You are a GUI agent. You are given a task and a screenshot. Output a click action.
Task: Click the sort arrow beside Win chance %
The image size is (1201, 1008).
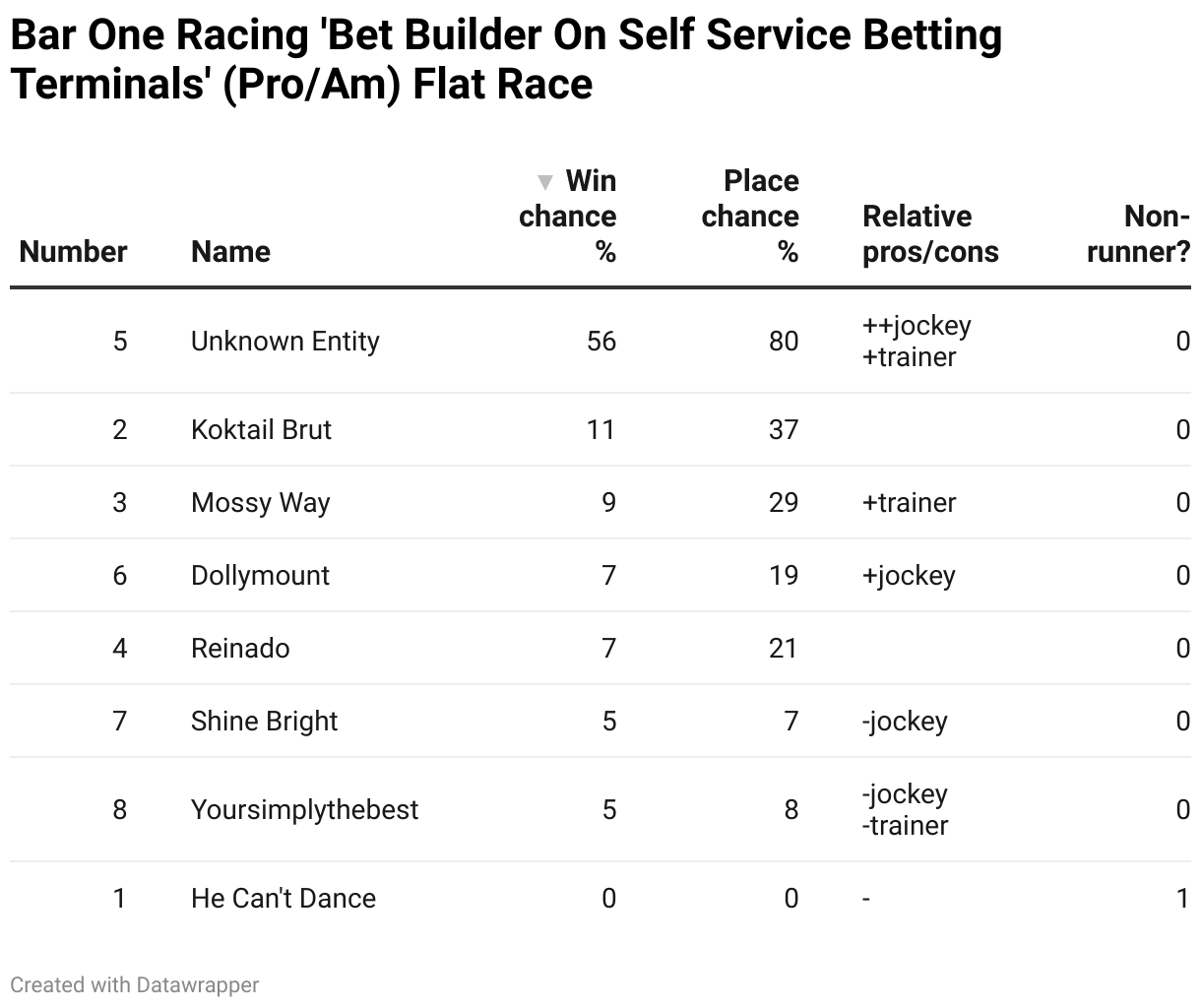pos(544,182)

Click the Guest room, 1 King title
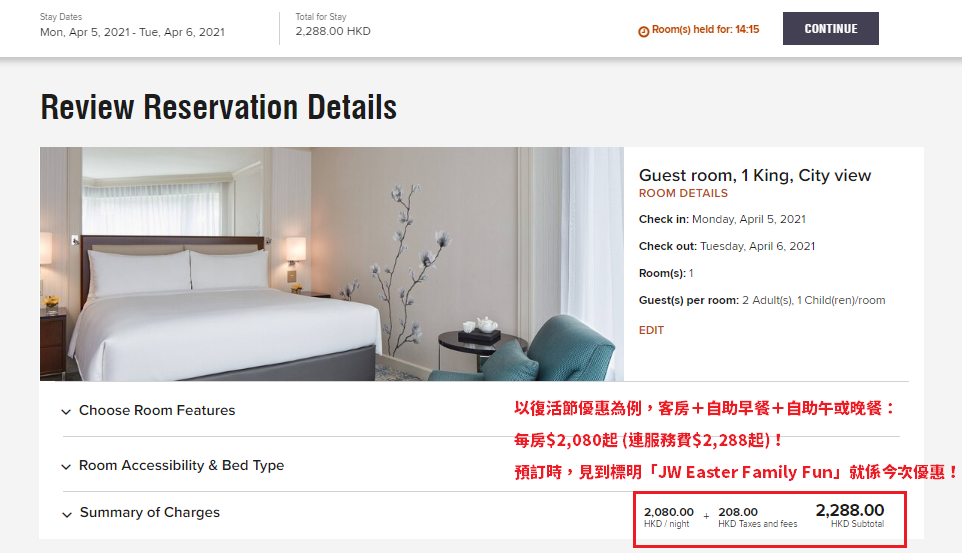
■ ■ ■ ■ ■
WHAT TO DO: All lines above between the line that contains "Task: Click the" and the last line of the entries, both included, must be transcribed exactly. No pictures are to appear.

WRITTEN REPLY:
Task: Click the sort arrow beside Win chance %
The image size is (1201, 1008).
pos(544,182)

Click the Guest room, 1 King title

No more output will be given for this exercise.